Tate Astbury is a 33-year-old stunt performer in movies. He’s gay, and out, and he’s still struggling with the loss of his twin brother nearly a decade ago. While visiting his father and some friends in Boston during Thanksgiving week—also the week of Tate and his twin Mazi’s birthday—Tate gets dared into calling a radio station to see if he’ll be a “Holi-Date” for a caller. Tate goes for it, since he’s a little melancholy that all his friends have found their forever man, and he’s the fifth wheel. And, it’s not long before he’s chosen to be Endre’s date for Thanksgiving.
Endre Michel is a 29-year-old yoga instructor.

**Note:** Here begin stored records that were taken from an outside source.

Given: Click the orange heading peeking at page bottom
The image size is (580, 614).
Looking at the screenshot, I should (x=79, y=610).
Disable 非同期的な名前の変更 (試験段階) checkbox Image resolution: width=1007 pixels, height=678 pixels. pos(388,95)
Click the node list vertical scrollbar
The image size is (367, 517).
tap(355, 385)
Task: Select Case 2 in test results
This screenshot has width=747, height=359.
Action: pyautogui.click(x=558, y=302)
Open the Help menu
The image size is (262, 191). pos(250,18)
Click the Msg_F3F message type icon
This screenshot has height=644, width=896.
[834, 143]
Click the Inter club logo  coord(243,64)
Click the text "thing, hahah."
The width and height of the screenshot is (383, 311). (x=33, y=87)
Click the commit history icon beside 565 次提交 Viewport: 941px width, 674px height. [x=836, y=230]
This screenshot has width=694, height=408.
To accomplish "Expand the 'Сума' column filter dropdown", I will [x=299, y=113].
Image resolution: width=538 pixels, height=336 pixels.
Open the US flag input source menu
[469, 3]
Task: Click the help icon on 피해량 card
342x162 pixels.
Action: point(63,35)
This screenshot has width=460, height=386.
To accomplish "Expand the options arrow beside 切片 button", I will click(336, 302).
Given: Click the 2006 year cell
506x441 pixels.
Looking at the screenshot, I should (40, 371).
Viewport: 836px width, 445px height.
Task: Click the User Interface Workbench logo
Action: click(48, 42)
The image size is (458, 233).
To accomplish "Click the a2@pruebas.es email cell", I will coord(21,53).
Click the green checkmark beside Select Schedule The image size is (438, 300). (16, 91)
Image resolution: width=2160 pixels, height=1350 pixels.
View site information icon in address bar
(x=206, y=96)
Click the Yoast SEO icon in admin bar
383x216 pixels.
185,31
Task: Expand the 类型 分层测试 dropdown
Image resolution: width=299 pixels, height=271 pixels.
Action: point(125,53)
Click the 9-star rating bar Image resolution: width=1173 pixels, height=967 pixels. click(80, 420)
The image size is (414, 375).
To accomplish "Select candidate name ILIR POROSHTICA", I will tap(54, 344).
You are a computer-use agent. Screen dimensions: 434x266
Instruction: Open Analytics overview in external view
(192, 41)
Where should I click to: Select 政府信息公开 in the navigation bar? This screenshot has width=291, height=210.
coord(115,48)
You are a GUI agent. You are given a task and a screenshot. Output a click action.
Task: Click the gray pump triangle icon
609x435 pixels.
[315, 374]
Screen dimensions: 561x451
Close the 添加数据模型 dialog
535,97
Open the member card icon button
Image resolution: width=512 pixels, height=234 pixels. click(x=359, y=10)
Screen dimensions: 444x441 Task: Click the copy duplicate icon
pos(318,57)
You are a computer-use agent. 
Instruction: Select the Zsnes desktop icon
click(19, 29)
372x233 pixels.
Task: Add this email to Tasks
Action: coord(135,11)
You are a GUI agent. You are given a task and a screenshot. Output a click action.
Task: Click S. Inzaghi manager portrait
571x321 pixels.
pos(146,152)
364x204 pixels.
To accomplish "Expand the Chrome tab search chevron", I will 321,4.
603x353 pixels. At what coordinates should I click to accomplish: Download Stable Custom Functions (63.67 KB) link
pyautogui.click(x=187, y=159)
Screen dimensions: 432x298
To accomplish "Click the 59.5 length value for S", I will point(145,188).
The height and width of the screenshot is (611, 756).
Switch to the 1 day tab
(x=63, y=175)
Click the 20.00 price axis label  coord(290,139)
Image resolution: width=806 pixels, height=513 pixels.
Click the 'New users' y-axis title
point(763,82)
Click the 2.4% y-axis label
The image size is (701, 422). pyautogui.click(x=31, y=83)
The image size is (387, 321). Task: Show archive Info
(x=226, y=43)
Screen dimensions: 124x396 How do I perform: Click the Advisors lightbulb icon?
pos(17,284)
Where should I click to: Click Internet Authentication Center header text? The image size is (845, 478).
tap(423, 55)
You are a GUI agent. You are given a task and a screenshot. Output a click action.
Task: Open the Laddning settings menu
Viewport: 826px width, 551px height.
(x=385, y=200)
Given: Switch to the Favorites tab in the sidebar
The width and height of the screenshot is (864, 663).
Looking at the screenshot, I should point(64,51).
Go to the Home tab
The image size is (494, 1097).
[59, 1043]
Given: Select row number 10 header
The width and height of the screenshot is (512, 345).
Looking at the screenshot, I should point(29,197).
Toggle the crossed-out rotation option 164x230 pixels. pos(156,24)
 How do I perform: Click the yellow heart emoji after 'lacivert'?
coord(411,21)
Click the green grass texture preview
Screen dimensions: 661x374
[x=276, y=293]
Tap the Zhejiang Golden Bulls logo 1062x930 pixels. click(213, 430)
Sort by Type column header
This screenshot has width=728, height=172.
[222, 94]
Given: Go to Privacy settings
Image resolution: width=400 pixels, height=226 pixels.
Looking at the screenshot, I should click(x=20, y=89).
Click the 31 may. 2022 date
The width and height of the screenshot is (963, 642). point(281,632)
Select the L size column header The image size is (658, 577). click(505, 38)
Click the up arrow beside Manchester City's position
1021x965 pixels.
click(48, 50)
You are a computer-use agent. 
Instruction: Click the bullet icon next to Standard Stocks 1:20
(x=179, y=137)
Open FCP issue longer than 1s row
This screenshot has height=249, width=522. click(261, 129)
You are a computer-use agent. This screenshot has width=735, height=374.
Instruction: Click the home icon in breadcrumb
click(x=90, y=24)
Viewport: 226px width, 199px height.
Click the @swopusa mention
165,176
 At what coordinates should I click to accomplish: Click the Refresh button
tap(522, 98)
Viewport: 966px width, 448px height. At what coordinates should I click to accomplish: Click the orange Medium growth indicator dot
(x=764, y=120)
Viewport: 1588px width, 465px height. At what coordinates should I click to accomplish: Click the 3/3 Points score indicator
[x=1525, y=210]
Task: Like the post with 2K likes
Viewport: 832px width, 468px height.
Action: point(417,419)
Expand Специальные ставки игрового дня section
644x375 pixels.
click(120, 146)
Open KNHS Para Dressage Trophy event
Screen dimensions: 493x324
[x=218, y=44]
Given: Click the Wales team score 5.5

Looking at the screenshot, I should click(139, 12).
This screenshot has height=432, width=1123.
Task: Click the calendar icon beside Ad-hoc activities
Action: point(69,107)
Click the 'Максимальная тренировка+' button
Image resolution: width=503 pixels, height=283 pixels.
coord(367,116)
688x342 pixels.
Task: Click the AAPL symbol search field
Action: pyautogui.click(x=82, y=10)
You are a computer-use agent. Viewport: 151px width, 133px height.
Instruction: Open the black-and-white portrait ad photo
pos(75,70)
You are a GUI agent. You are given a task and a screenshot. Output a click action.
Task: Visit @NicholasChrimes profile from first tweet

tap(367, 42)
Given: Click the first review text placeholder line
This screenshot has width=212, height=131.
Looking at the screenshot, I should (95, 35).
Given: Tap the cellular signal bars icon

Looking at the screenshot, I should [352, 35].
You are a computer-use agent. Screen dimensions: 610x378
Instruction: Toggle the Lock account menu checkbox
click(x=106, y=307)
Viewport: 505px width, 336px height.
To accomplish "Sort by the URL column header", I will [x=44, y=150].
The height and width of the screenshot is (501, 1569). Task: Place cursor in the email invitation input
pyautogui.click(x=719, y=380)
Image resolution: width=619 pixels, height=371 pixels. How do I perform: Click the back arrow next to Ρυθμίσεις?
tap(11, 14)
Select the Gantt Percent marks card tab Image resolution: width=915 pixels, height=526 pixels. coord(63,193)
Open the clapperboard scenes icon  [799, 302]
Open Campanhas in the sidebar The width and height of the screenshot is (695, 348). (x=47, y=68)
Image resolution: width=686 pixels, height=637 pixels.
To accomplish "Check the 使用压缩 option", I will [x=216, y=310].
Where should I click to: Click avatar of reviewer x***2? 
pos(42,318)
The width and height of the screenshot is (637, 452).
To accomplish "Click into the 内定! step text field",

He’s also a college drop-out and a recovering opioid addict, stemming from a car wreck that nearly killed him when he was only 19. He lives with his dear friend, Jackson, who was his college roomie and who helped get Endre back on his feet following the wreck and later the addiction. Together, they own and run a boutique yoga studio, and Endre makes a vlog that deals with yoga, his own depression, and the struggles he faces regarding his emotional balance and his addiction. Endre doesn’t really want a boyfriend, but his mom and some friends had been haranguing him to go on dates and he finally told everyone he has a boyfriend who travels a lot for work in order to stave off their constant matchmaking. With Thanksgiving approaching, Endre’s mom is flying out to spend some time and meet the boyfriend…that Endre doesn’t have.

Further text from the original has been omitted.